(Data listing)
'''

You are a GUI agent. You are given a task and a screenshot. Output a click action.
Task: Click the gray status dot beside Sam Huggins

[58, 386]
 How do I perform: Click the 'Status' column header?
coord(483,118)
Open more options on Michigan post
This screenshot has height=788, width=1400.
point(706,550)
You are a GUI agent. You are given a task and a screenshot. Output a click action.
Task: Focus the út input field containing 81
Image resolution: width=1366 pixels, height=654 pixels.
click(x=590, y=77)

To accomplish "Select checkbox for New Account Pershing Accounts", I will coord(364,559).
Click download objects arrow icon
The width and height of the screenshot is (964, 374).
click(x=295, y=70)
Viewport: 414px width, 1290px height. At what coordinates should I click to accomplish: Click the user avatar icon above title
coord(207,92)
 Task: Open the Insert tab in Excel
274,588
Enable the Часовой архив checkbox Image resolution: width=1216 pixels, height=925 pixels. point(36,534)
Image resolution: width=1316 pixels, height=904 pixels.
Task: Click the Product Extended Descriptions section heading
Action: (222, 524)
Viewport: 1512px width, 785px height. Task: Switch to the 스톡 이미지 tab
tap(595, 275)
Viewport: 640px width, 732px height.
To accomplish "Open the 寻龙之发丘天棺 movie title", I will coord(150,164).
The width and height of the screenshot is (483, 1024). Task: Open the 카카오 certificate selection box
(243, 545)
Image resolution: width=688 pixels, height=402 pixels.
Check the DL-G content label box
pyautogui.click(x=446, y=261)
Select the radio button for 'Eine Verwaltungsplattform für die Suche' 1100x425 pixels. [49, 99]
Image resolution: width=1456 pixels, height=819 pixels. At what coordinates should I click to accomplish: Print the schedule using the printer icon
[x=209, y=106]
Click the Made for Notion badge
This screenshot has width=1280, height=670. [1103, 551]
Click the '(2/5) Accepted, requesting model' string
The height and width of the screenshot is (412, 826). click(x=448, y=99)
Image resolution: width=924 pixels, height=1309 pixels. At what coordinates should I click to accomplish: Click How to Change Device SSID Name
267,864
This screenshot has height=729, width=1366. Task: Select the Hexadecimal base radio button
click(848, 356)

'''

#### [To be done]
Rewrite every line of the records above as a numbered list, dropping the blank lines.

#### [Problem solution]
1. You are a GUI agent. You are given a task and a screenshot. Output a click action.
2. Task: Click the gray status dot beside Sam Huggins
3. [58, 386]
4.  How do I perform: Click the 'Status' column header?
5. coord(483,118)
6. Open more options on Michigan post
7. This screenshot has height=788, width=1400.
8. point(706,550)
9. You are a GUI agent. You are given a task and a screenshot. Output a click action.
10. Task: Focus the út input field containing 81
11. Image resolution: width=1366 pixels, height=654 pixels.
12. click(x=590, y=77)
13. To accomplish "Select checkbox for New Account Pershing Accounts", I will coord(364,559).
14. Click download objects arrow icon
15. The width and height of the screenshot is (964, 374).
16. click(x=295, y=70)
17. Viewport: 414px width, 1290px height. At what coordinates should I click to accomplish: Click the user avatar icon above title
18. coord(207,92)
19.  Task: Open the Insert tab in Excel
20. 274,588
21. Enable the Часовой архив checkbox Image resolution: width=1216 pixels, height=925 pixels. point(36,534)
22. Image resolution: width=1316 pixels, height=904 pixels.
23. Task: Click the Product Extended Descriptions section heading
24. Action: (222, 524)
25. Viewport: 1512px width, 785px height. Task: Switch to the 스톡 이미지 tab
26. tap(595, 275)
27. Viewport: 640px width, 732px height.
28. To accomplish "Open the 寻龙之发丘天棺 movie title", I will coord(150,164).
29. The width and height of the screenshot is (483, 1024). Task: Open the 카카오 certificate selection box
30. (243, 545)
31. Image resolution: width=688 pixels, height=402 pixels.
32. Check the DL-G content label box
33. pyautogui.click(x=446, y=261)
34. Select the radio button for 'Eine Verwaltungsplattform für die Suche' 1100x425 pixels. [49, 99]
35. Image resolution: width=1456 pixels, height=819 pixels. At what coordinates should I click to accomplish: Print the schedule using the printer icon
36. [x=209, y=106]
37. Click the Made for Notion badge
38. This screenshot has width=1280, height=670. [1103, 551]
39. Click the '(2/5) Accepted, requesting model' string
40. The height and width of the screenshot is (412, 826). click(x=448, y=99)
41. Image resolution: width=924 pixels, height=1309 pixels. At what coordinates should I click to accomplish: Click How to Change Device SSID Name
42. 267,864
43. This screenshot has height=729, width=1366. Task: Select the Hexadecimal base radio button
44. click(848, 356)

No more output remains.